Five years ago they built their first nest here, and every Spring they return to my Mother’s home. It’s a precious reminder of Love and new Life. I am comforted by the knowing that these two Doves have mated for life and find their way back here every Spring, to nest once again and give birth to new Life.
Somehow they know me by now and trust me just a little bit more. They allow me to come close enough to see them and watch them drink water. Every morning I hear the mother cooing ~ longing for food and the comfort and security of her mate. He eventually comes and delivers her a meal and hangs around long enough to know she is OK. Every afternoon, late in the day, he returns again to check in on his mate and delivers her evening meal. As I watched him drink fresh water from the flower planter lid that I had just filled, he flew up into the tree and just stood there on a nearby branch, looking at me as he cooed. It was so sweet!

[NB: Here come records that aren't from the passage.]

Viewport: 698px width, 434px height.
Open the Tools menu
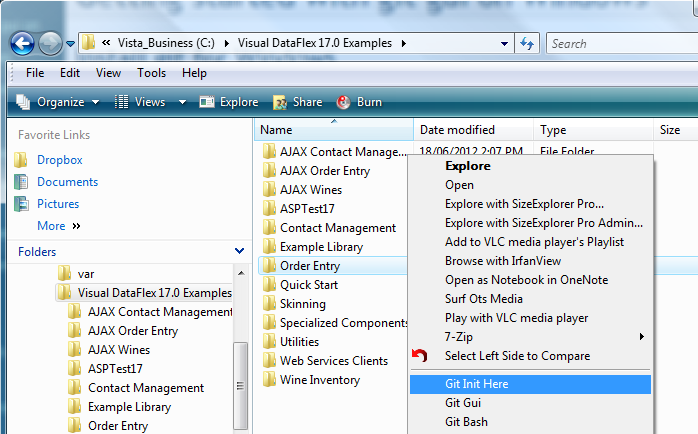pyautogui.click(x=152, y=73)
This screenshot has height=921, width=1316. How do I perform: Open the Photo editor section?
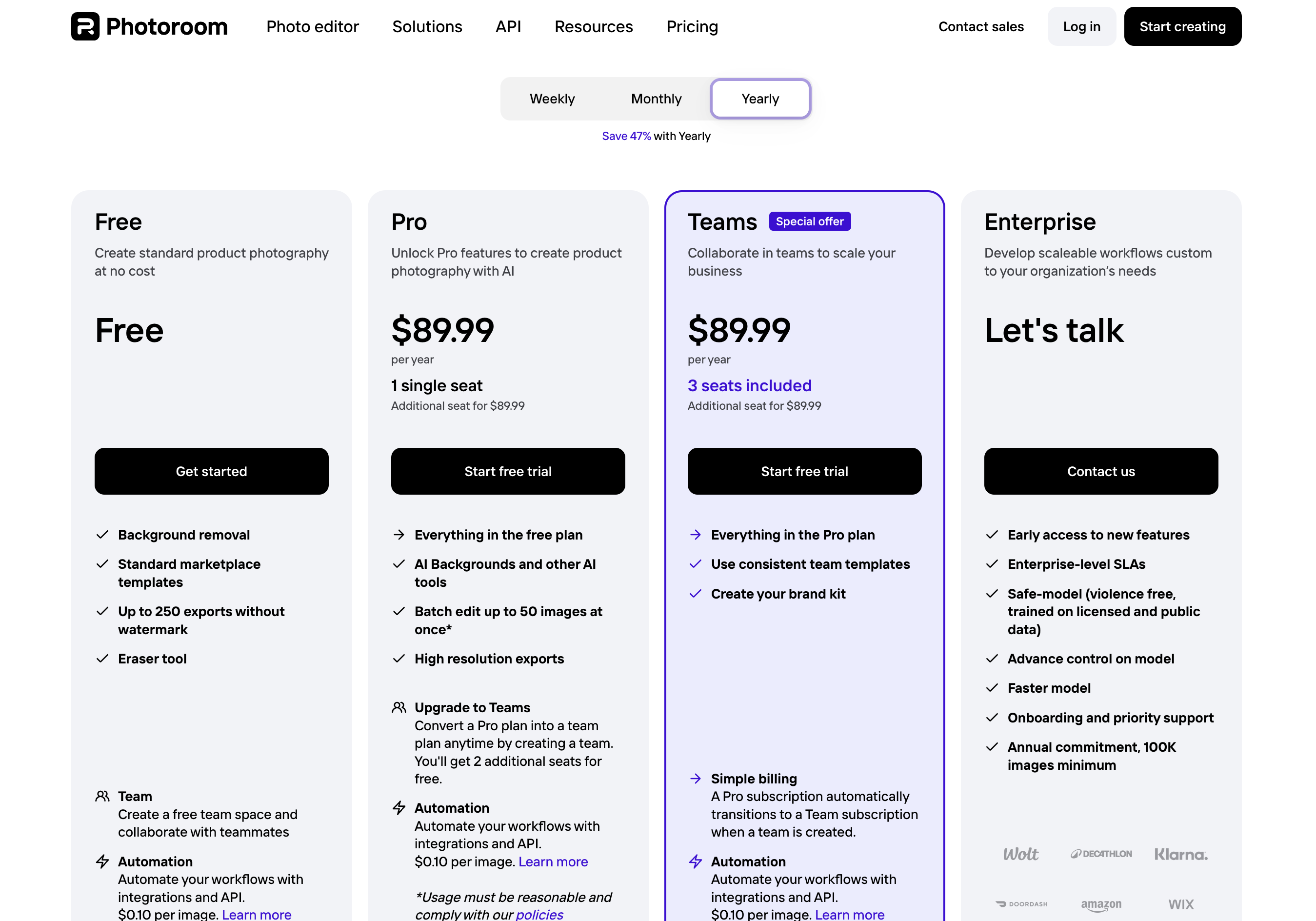click(312, 26)
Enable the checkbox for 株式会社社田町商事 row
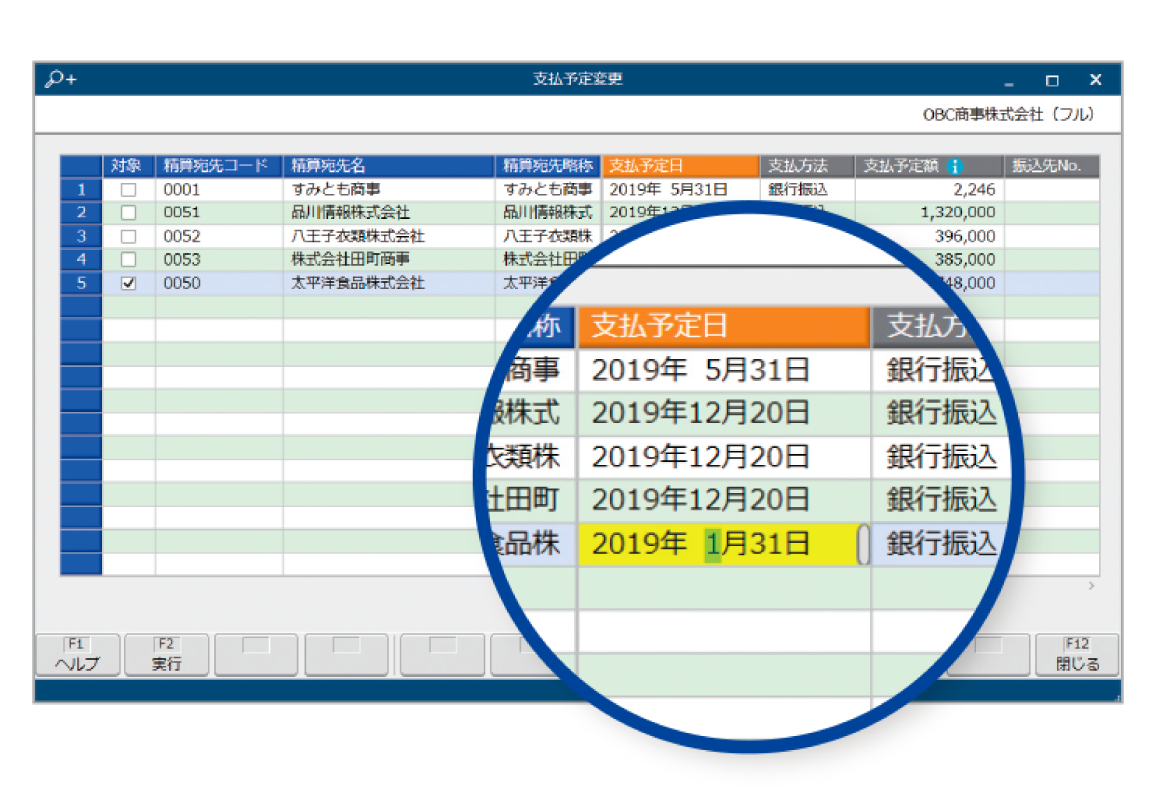Screen dimensions: 1156x796 point(128,260)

These are the simple and beautiful things that bring me Joy each year. They remind me of the cycles and rhythms of life, even when I don’t always feel I am in perfect balance and harmony with my own life. These last few years have felt so incredibly challenging. The old ways of living no longer apply to my life. I have left them behind, along with the weight they carried. It was just too heavy to hold onto any longer. So I just let go.
Living inside the vortex of emptiness and the unknowing is often equally challenging. Sometimes I feel like my roadmap is an empty canvas and I am holding the compass in my hand without a specific direction or destination in mind. It appears I am to blaze new trails that have not been traveled before. At least by me. I am trusting my Heart and the Divine to lead me to where I am destined to go. I don’t know where that is right now. But I do know that my Heart will lead me in the right direction.

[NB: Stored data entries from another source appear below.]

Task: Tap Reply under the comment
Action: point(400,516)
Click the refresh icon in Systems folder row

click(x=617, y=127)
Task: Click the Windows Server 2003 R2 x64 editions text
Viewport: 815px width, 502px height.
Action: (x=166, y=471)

I have let go of the busyness of life and my focus and attention is inward, inside my Heart and Soul. Whatever arises I give my attention to, and I let go of all the rest. Somewhere inside this silence is a deep Peace and inner Beauty that invites Harmony and Blessings everyday. I Trust it. And I know that it is true. True to my own self. True to the guidance of the Divine.
I have died to my former self and in this transformation I am free, liberated, powerful and victorious. And like the Love Doves, I am restored and uplifted every Spring with new Life. No matter what the circumstances, I am uplifted, restored, and renewed. My Heart is open as I rest in Oneness. It is this Love, this Divine Love that is the greatest harmonizing force in the Universe, and it is always nudging me forward, each and every day.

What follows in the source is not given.